What this task involves → Produce a copy of every line in the records that holds the string "Business".

(Beginning of Data section)

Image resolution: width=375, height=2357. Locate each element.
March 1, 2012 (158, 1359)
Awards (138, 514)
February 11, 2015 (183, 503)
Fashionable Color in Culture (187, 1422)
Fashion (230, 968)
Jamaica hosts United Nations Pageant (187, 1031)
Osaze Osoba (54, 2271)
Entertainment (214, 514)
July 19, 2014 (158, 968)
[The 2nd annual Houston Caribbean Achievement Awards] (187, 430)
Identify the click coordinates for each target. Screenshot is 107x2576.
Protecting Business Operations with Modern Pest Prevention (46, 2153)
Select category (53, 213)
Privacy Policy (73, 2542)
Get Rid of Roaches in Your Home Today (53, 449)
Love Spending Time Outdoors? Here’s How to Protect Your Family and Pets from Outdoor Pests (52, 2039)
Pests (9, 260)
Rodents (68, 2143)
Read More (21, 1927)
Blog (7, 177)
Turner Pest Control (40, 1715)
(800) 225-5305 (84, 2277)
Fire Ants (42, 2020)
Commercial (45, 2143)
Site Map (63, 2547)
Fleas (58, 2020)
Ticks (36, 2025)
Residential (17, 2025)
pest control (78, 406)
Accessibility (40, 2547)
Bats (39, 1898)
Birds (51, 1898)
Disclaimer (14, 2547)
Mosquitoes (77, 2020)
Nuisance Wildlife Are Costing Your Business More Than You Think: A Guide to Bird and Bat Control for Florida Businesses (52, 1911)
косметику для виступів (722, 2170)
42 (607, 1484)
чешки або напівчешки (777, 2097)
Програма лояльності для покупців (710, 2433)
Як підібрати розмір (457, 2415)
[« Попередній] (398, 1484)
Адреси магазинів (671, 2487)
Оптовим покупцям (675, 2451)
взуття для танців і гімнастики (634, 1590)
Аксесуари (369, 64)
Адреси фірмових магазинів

(End of Data section)

Solution →
Protecting Business Operations with Modern Pest Prevention (46, 2153)
Nuisance Wildlife Are Costing Your Business More Than You Think: A Guide to Bird and Bat Control for Florida Businesses (52, 1911)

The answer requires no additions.